* **Data for review**
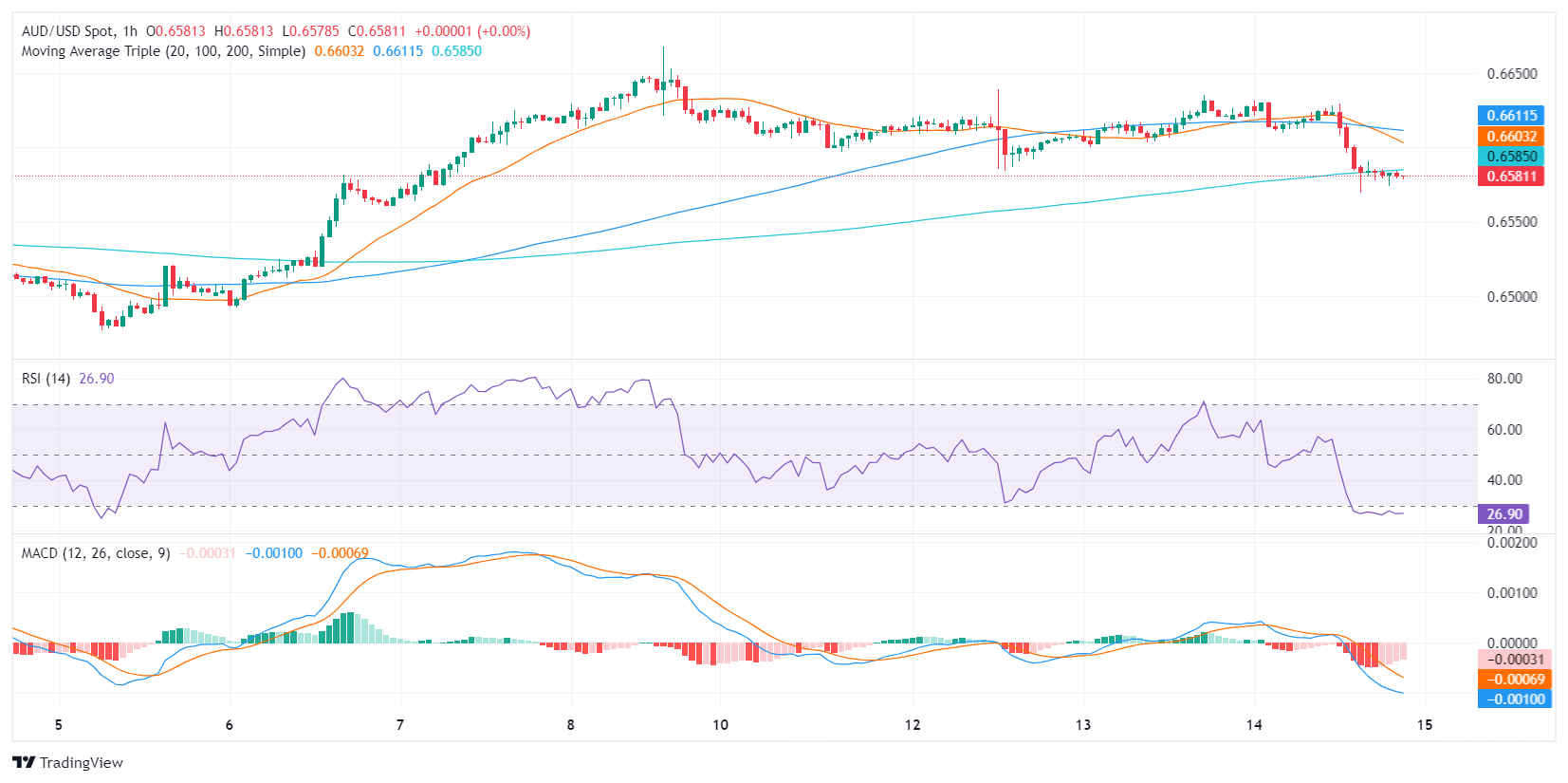
Task: Click the 0.65000 price scale label
Action: click(x=1511, y=297)
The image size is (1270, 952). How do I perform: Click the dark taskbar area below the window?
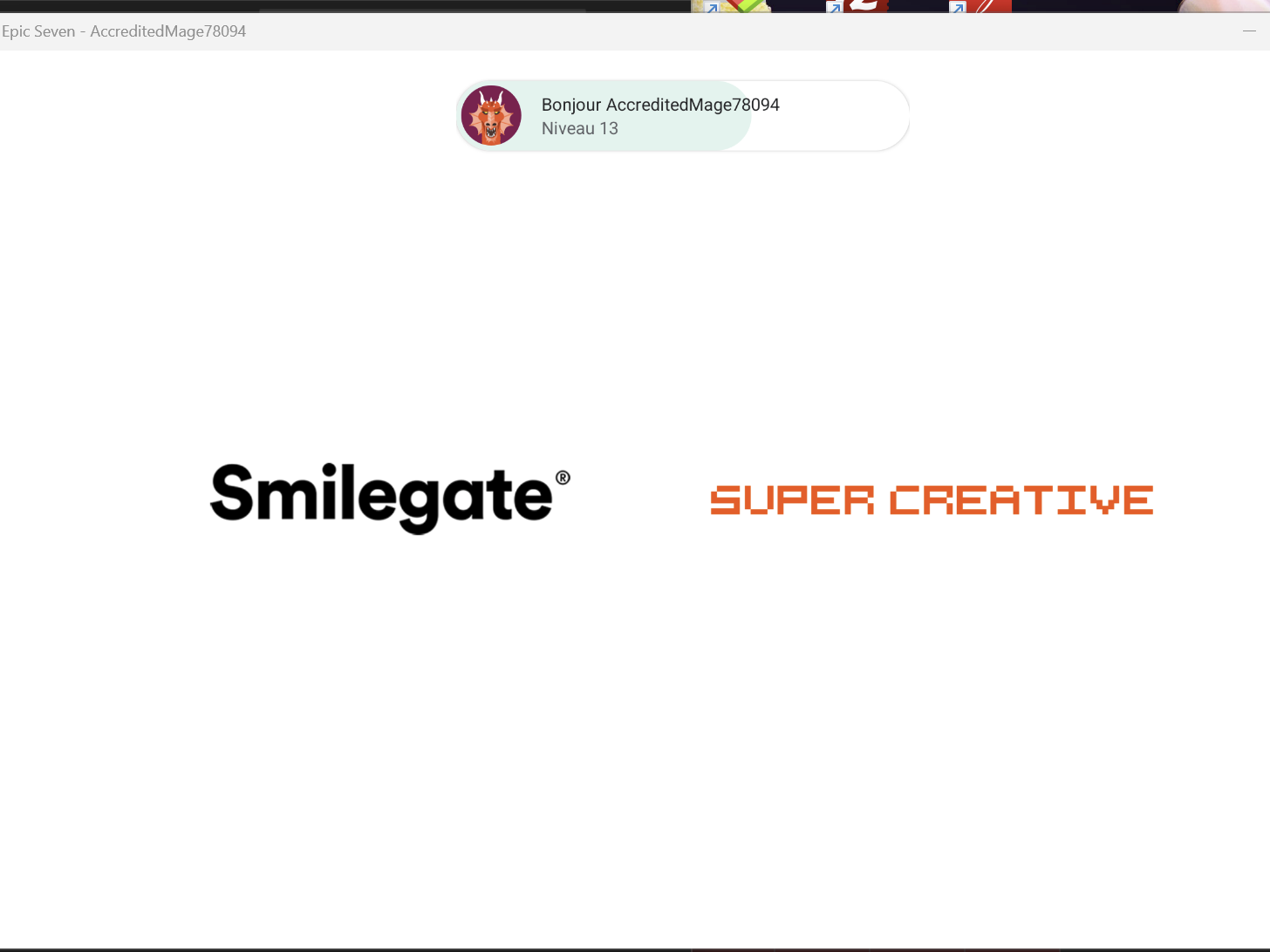(349, 947)
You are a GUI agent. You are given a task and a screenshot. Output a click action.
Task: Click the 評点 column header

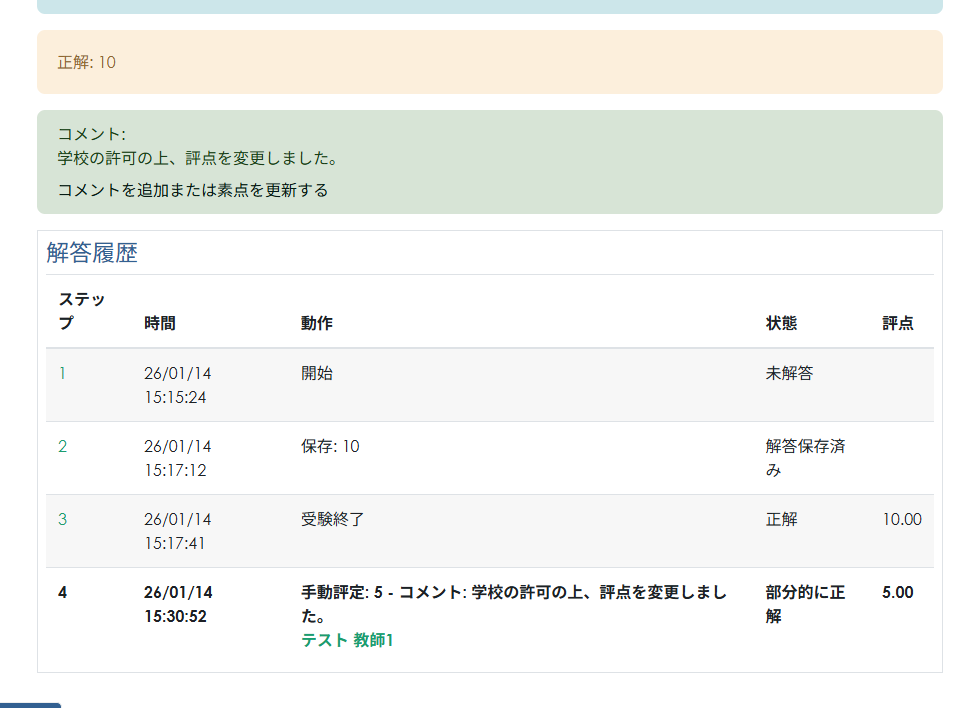(897, 323)
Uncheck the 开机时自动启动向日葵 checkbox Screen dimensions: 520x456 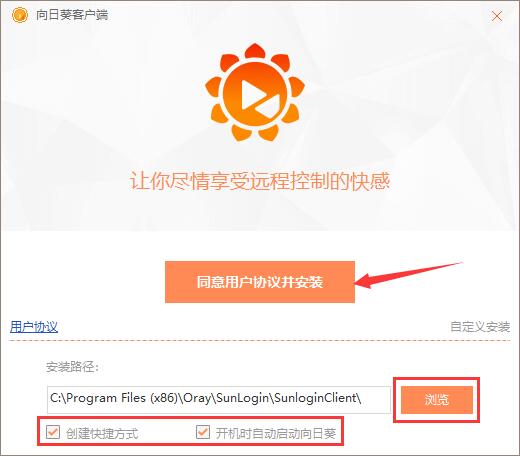[203, 432]
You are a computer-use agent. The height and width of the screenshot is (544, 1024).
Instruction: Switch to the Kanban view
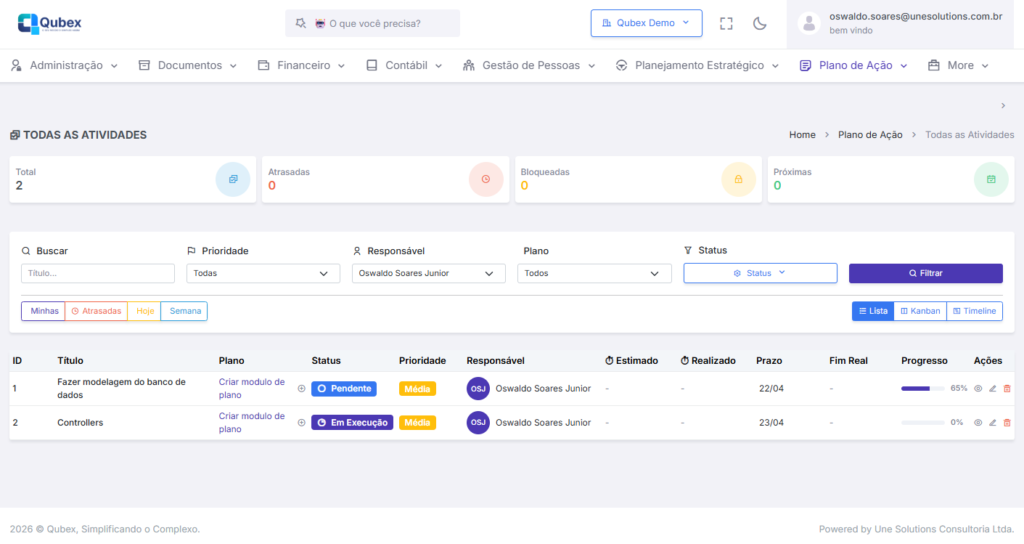pyautogui.click(x=920, y=311)
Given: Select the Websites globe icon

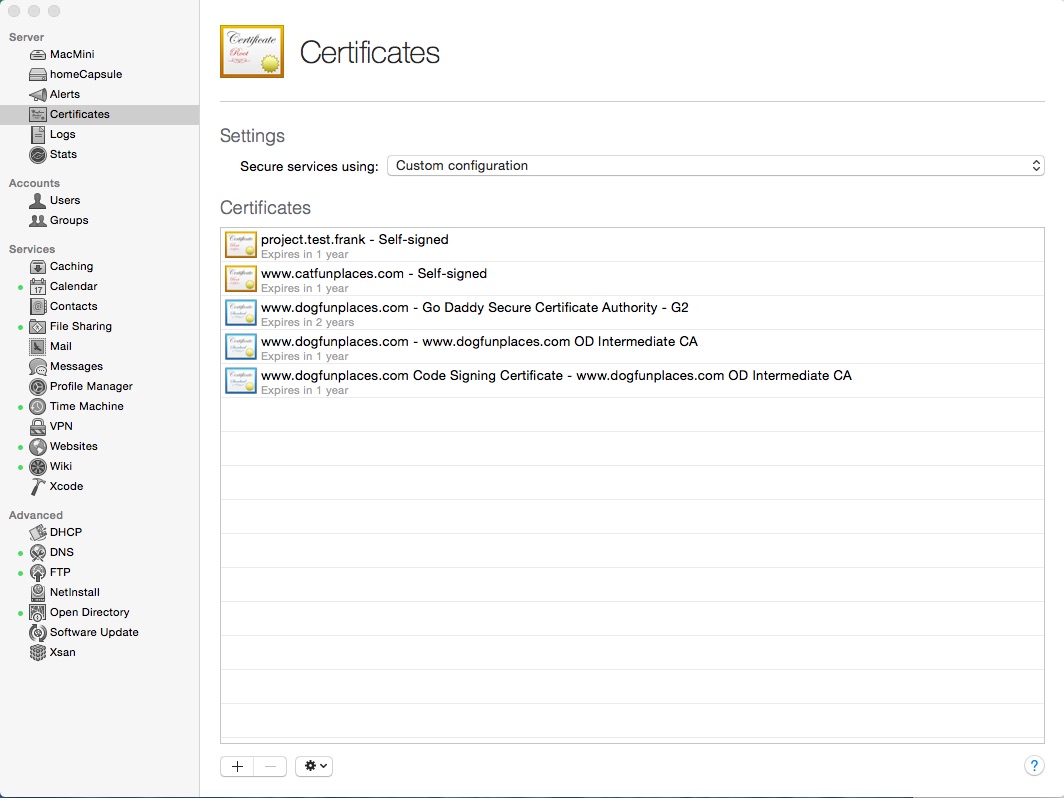Looking at the screenshot, I should tap(38, 446).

* **Work task**
Leave out the pictures, and extract exactly the lines from the one with "Instruction: Switch to the Kanban view" through the end of the records, both ends included.

* **Answer below**
Instruction: Switch to the Kanban view
pyautogui.click(x=920, y=311)
Given: Select the Websites globe icon

Looking at the screenshot, I should tap(38, 446).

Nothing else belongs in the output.